● **Extracted information**
★ ★ ★ ★ ★
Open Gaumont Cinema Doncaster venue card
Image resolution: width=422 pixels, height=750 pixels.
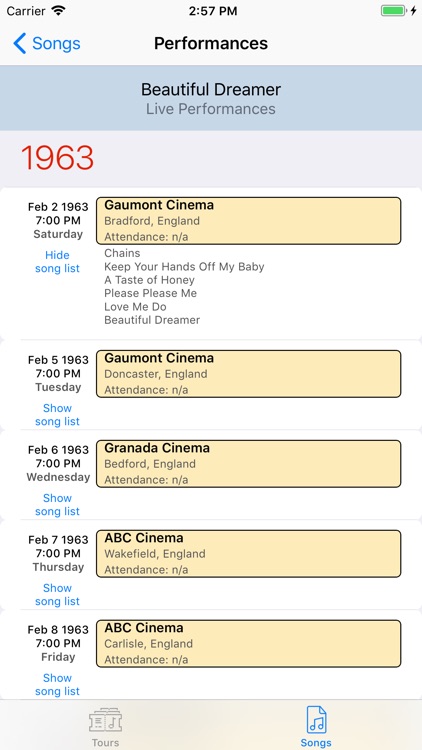click(248, 374)
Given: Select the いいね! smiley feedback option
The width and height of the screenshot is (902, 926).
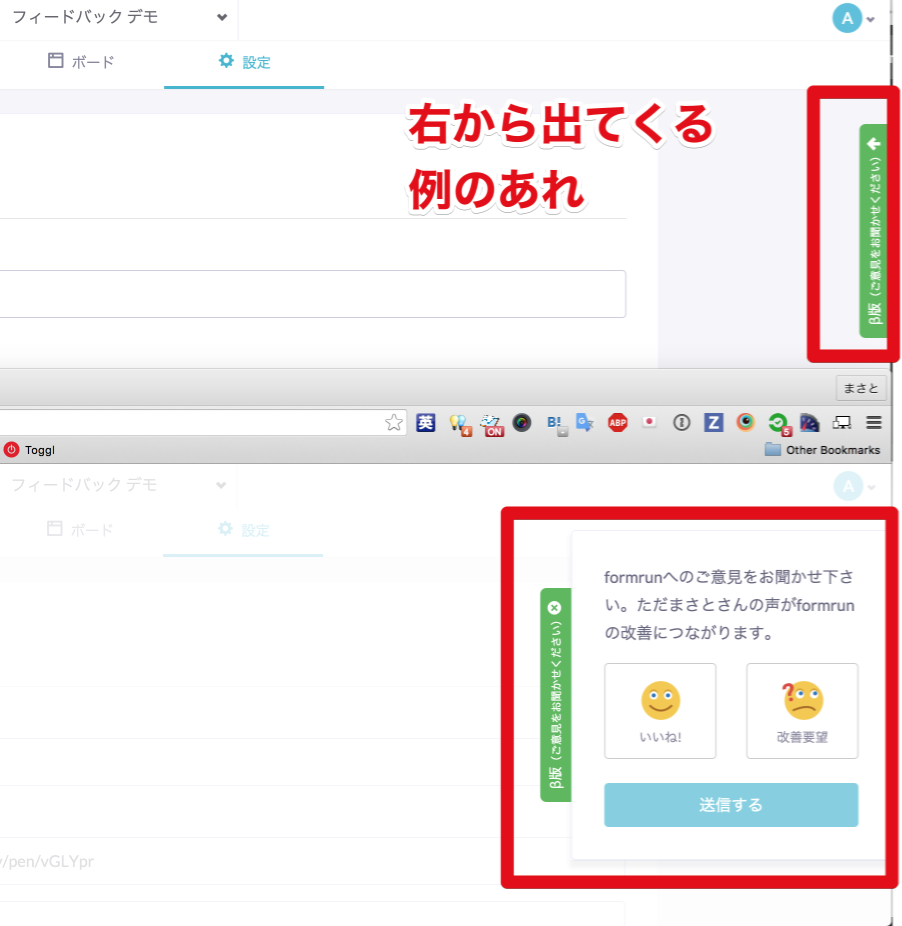Looking at the screenshot, I should coord(659,710).
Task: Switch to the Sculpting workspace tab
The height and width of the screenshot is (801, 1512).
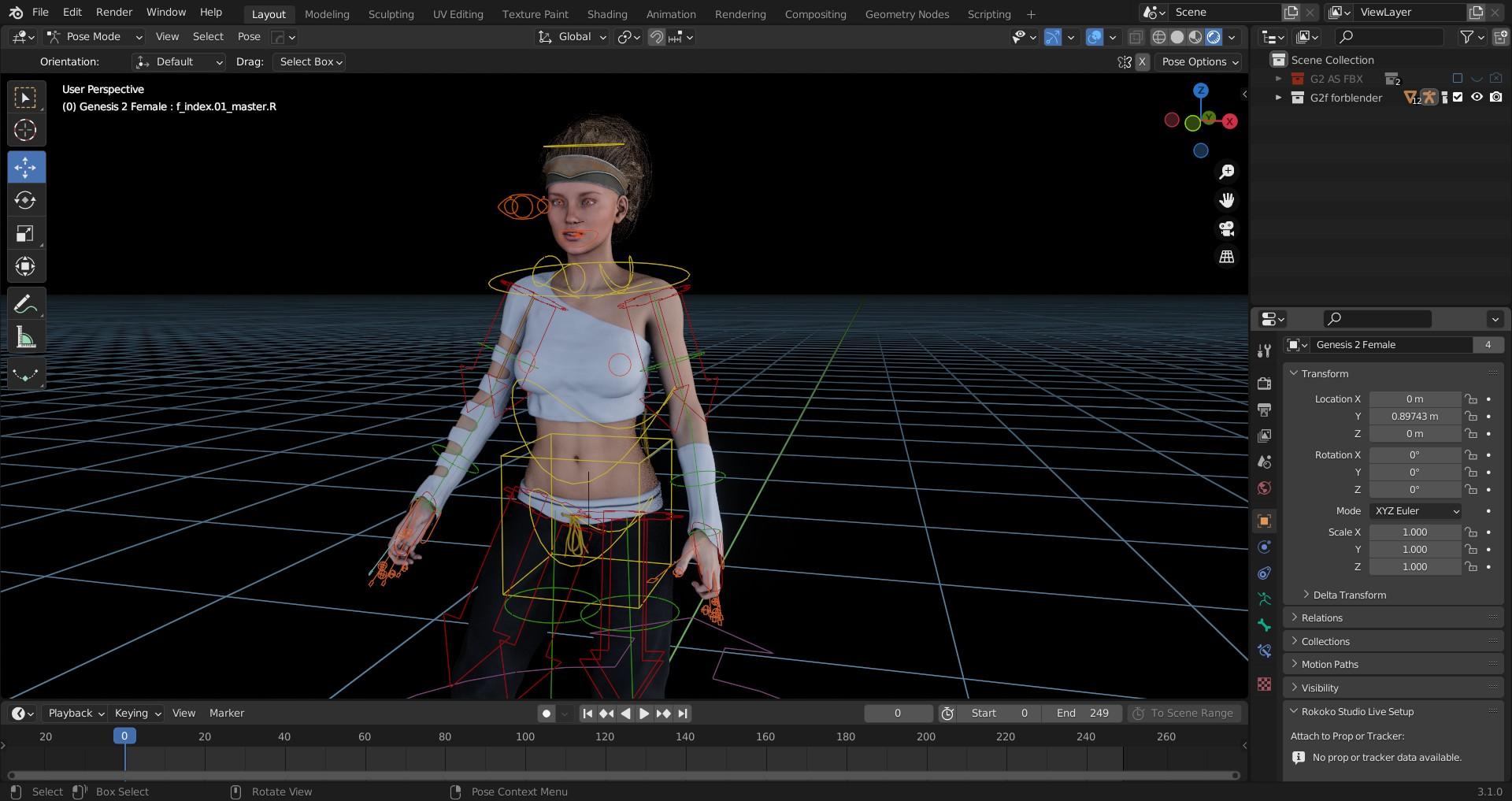Action: (x=391, y=14)
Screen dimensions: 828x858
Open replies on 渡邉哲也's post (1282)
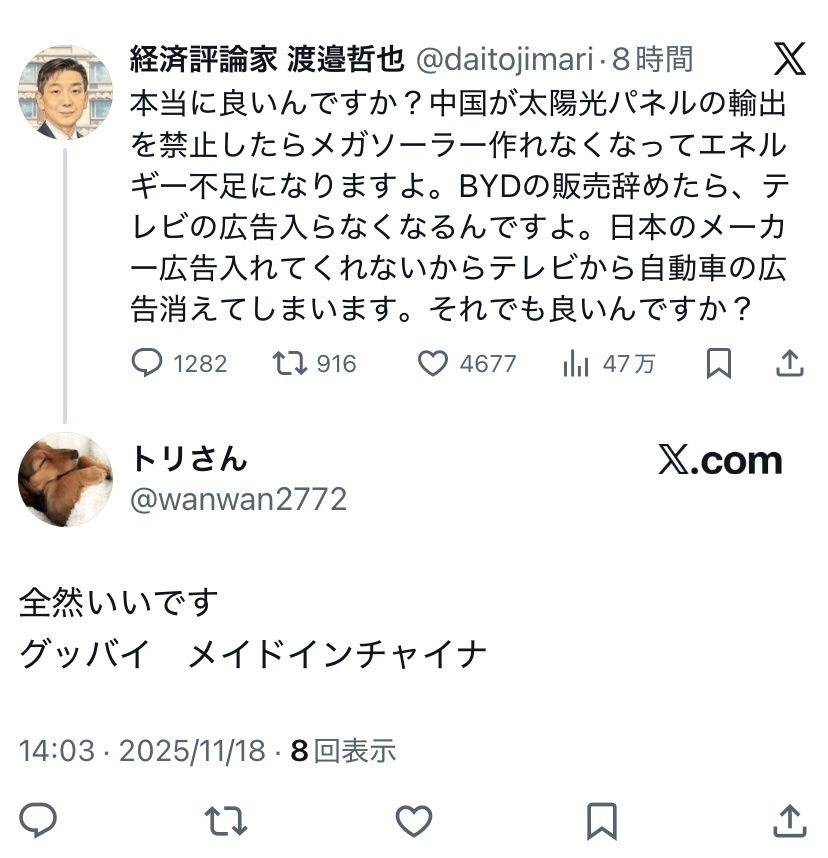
★ ★ ★ ★ ★
● **Problem to work on**
With "Open" as the search word, count the matching lines in the records and give the number alone.

● **Solution to this problem**
2